(Exercise goal): In the stretch from the line containing "This screenshot has width=325, height=188." through the end of the items, rename "screenshot" to "capture" everywhere and reproduce only those lines with nothing else changed. Omit the pictures from your answer.

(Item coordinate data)
— begin —

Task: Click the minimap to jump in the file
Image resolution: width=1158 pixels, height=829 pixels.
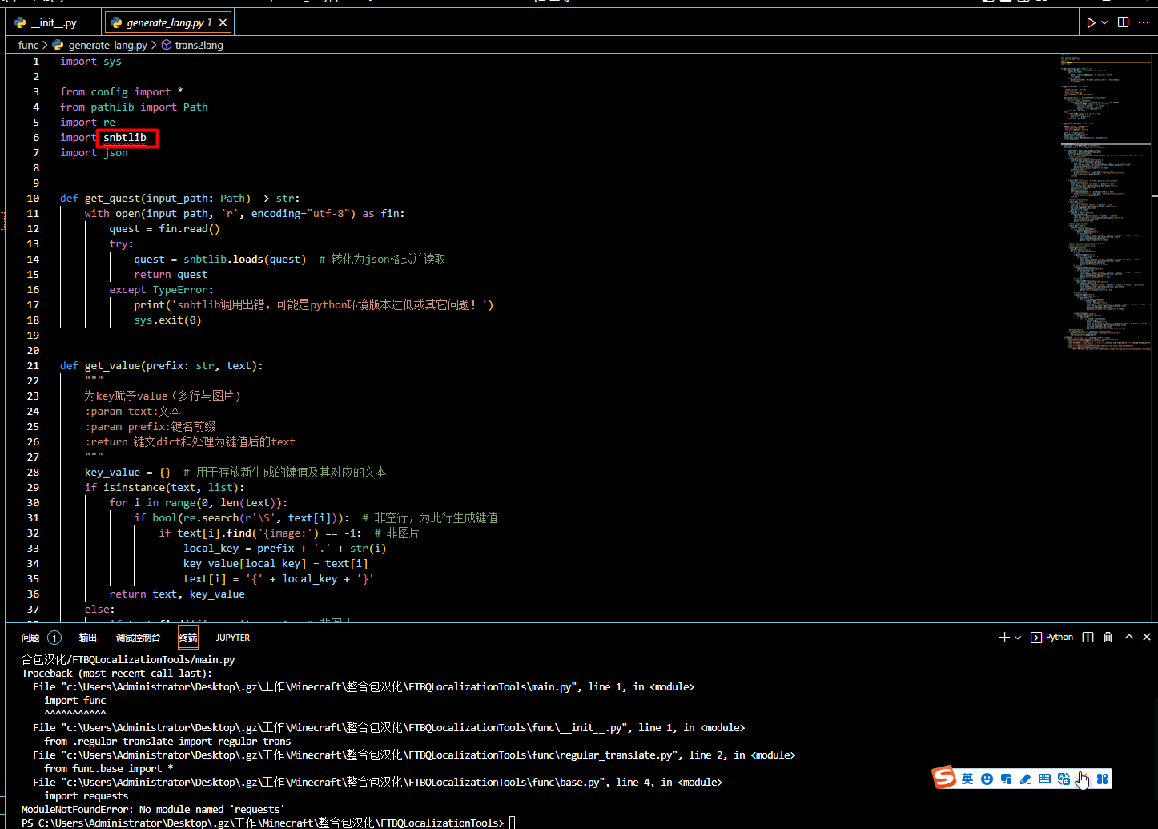Action: click(1105, 200)
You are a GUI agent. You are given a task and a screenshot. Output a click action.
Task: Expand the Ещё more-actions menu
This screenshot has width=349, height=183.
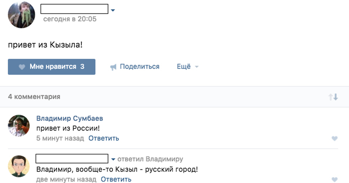(x=188, y=67)
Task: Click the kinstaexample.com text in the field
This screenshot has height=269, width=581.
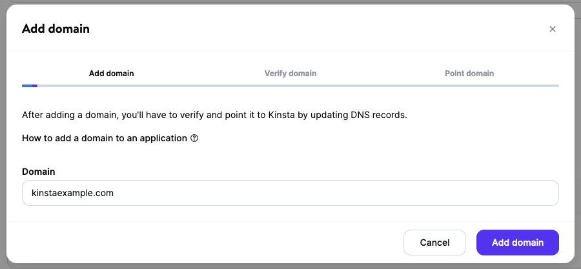Action: pyautogui.click(x=73, y=193)
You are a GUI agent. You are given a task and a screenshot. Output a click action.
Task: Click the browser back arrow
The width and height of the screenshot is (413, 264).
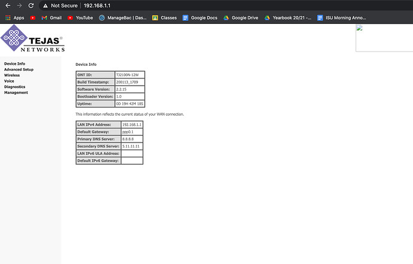point(7,5)
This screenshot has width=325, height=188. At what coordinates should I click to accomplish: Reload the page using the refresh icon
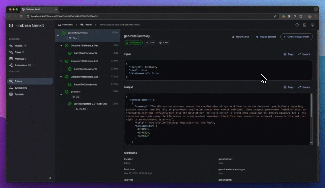point(20,16)
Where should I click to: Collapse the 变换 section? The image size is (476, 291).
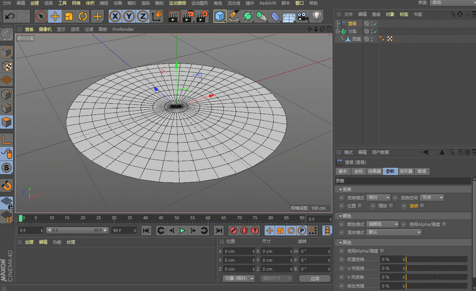[x=340, y=189]
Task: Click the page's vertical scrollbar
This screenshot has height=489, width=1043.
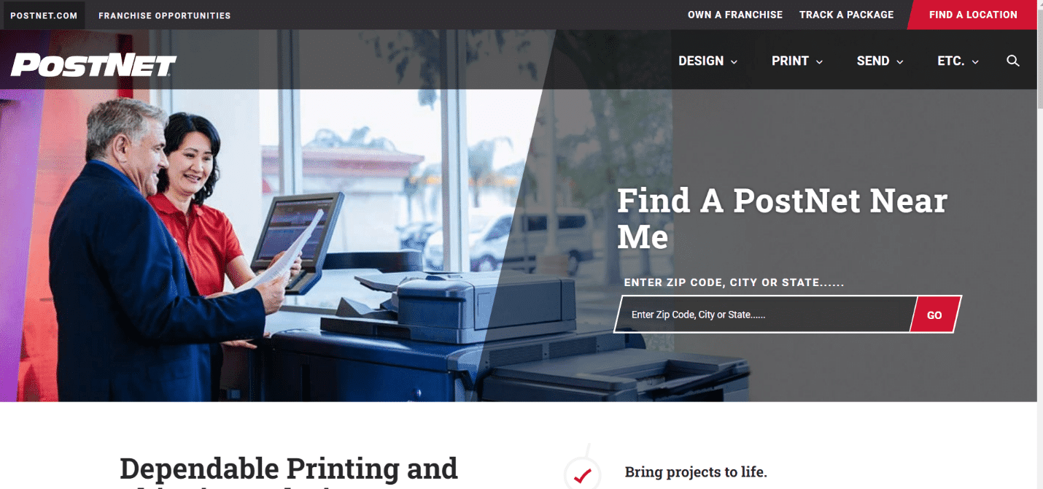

— end —

(Solution to this exercise):
This capture has width=325, height=188. At what coordinates should I click to accomplish: Reload the page using the refresh icon
point(20,16)
Where should I click to: Collapse the 变换 section? The image size is (476, 291).
[x=340, y=189]
Task: Click the page's vertical scrollbar
This capture has height=489, width=1043.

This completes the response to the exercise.